Diyarbakır baro başkanı Tahir Elçi’nin ekranda ve sonrasında linç edilmesi önemliydi mesela. Dünyanın her yerinde ‘ifade özgülüğü’ sınırlarında olan sözleri, neredeyse ölüm cezası getirecekti avukata! Sorun şu; devletin baskıcı olduğu günlerdeyiz ve çatışma iklimi alabildiğine sert. Gelgelelim, gazetecinin görevi evrensel ilkeleri korumak ve tartışma ortamını güçlendirmektir. Olmadı. Devlet korkusu ekran sahibini esir aldı. Burada sessiz kalmak, ileride yalnız olmak, daha büyük saldırılarda hakkını arayamamak demektir.

Bir diğer önemli örnek, gazetecilerin bir kısmının, siyasi partilerin içini tasarlamaya çalışması. Gezi sürecinde öne çıkan bir kanal; neredeyse milletvekili pazarlama aracı haline gelip, hiç de özelliği olmayan kimseleri yıldızlaştırdı. İktidar olmanın gücü ve şöhreti olduğu gibi, muhalif olmanın da var elbet. Bir tabanın konforlu muhalifi olmak kolay… Kutuplaşma bu olanağı sağlıyor. Üstelik seçim bitip, istenilen olmayınca; “hadi bana eyvallah” demek ayıpların en büyüğüdür.

Köşe yazarı ne bilge olmak zorunda, ne de aydın… Ama adil olmak zorunda! Eleştiri ve hakareti karıştırmak büyük ayıp! Bir köşecinin, mahalle ağzıyla, siyasi parti genel başkanına “defolup gideceksiniz” demesini anlamam mümkün değil. Her partinin yetkili kurulları var. Eğer elinizde bir bilgi, belge yoksa, sadece hakaret etmiş olursunuz, ki bu da elinizdeki gücü kötüye kullanmaktır.

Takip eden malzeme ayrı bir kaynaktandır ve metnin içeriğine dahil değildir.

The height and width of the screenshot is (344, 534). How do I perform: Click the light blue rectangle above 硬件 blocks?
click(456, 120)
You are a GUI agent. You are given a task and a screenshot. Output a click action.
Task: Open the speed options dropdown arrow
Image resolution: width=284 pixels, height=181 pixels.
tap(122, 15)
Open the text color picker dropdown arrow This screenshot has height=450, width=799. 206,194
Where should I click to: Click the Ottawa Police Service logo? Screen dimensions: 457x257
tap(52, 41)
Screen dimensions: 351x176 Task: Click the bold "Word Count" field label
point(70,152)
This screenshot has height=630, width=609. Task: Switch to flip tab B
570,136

Eleştiri nedir, bilmek gerek…

Televizyon yıldızlarından, muhalefet önderi yaratmak bize mahsus… Doğrusu bizim memleketten kaynaklı bir durum bu. İnsanımız iki çift işine gelen söz işitince, hemen inanıyor karşısındakine… Biraz çaresizlik, biraz da kolaycılık bu! Daha önce ne yazdığına bakmadan, ne tür bir geçmiş düşünce dünyası olduğunu bilmeden birine hemen inanmak en hafifinden saflıktır. Tüm hayatını Ankara kulislerinde denge üzerine kurmuş kimselerden nasıl halk kahramanı olur ki!

Yetkili bir konuma gelince, sorumluluk üstlendiğiniz yayın organının genleriyle oynamak da bir başka mesele. Bazı gazeteler ideolojisiyle satış rakamından fazla değer taşır. Toplumsal yaşamda yeri vardır. Orayı bir market gibi yönetmek, derin yara açar toplumda. Bedelini birey olarak ödemeyeceğiniz durumlarda; okura, o yayın organına güven duyan ve gereksinim duyan tüm topluma haksız etmiş olursunuz…

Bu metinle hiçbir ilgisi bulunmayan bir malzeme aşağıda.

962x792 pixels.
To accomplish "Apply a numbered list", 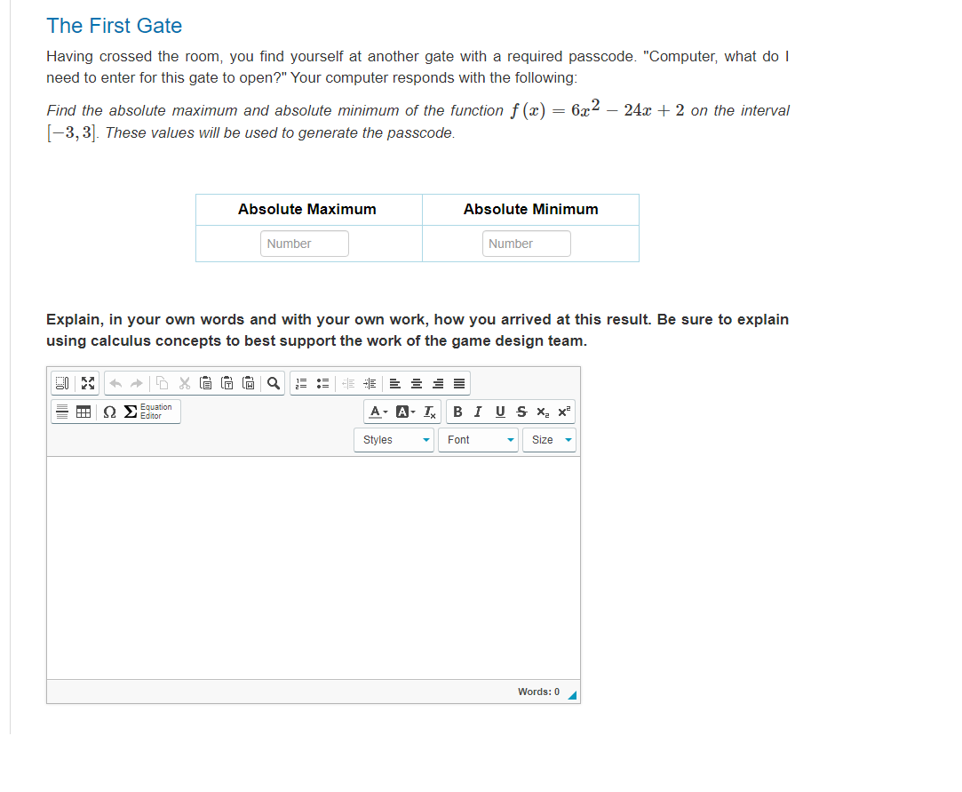I will point(299,382).
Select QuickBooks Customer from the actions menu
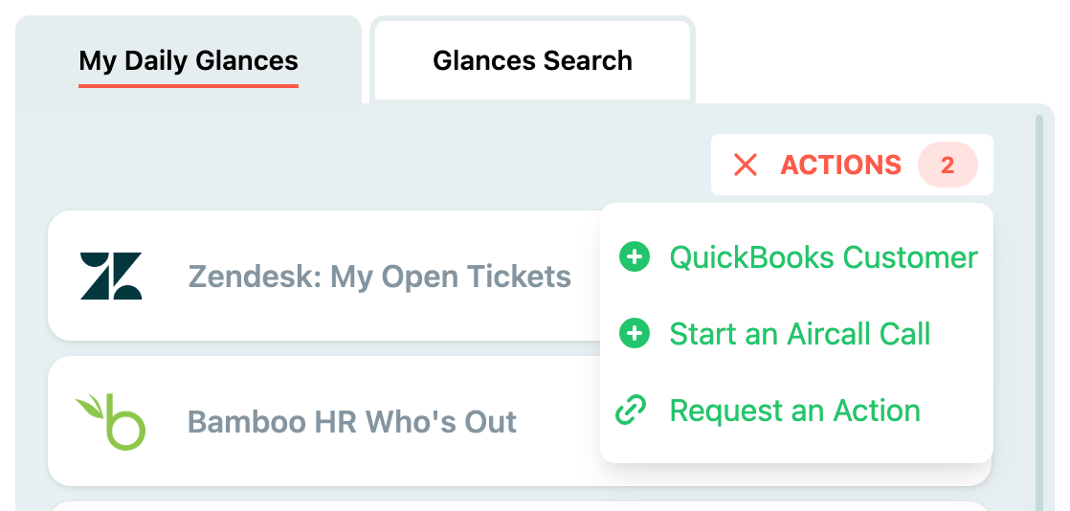This screenshot has height=511, width=1070. click(x=797, y=257)
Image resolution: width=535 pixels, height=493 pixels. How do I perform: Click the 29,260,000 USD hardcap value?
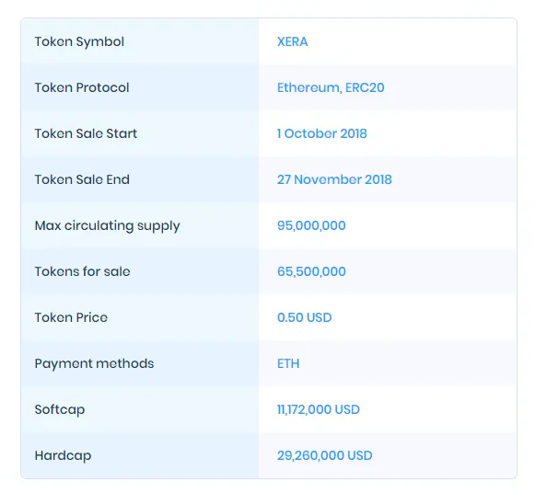pos(324,455)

Bir de cemaat kanallarıyla dayanışma halinde olma meselesi var. Burada da kafaların ne denli karışık olduğu ortada! Elbet bir yayın organı susturulamaz. İlkesel olarak bu kavga verilmelidir. Ancak neredeyse o organların tüm yayınlarına kefil olur gibi kendini yırtmak niye? Eğer bunca meraklıysanız bu işe, yayın yoluyla işlenen suçların da ortağısınız demektir. Kime, ne koşulda destek verdiğiniz kişiliğinizi ortaya koyar…

Bir gazeteci sorumluluğunu bilir, taşırsa yeter elbet. Kuşkusuz gazeteci ‘aydın’ da olabilir. Uğur Mumcu en özgün örnektir. Hem toplumsal/siyasal kavga vermiş, hem de gazetecilik görevini yapmıştır. Diyeceğim; gazetecinin meslek değerlerini sahip olması tek koşuldur. Bundan ötesi şart değil… Döneklik mesleğe dâhil değil mesela…

Eline kalem almamış, iki satır okumamış kimselere hak ettiğinden öte anlam yüklemek yanlıştır. Önüne geleni kolayca seven, sırtında taşıyan insanımız kendini sorgulamalı önce! Zoru görünce kuyruğu kıstıran, mücadele vermek gerekirken tüyen, hiçbir düşünsel birikimi olmadan (eğer varsa da kötüye kullanan) bu insanların pusulasına güvenmek niye?
Toplumun sevgisi ve ilgisiyle şöhret olan bu yalancı kahramanlar, aydınlanma önünde en büyük engeldir. Hem hakiki ‘aydın’ları gölgelemekteler, hem de umutsuz bir toplum yaratmaktalar. Bana “çözümünüz nedir?” diye soranlara yanıtım: “Sağlıklı teraziniz olsun ve kimi sevip, güveneceğinizi doğru seçin. Sormaya buradan başlayın…”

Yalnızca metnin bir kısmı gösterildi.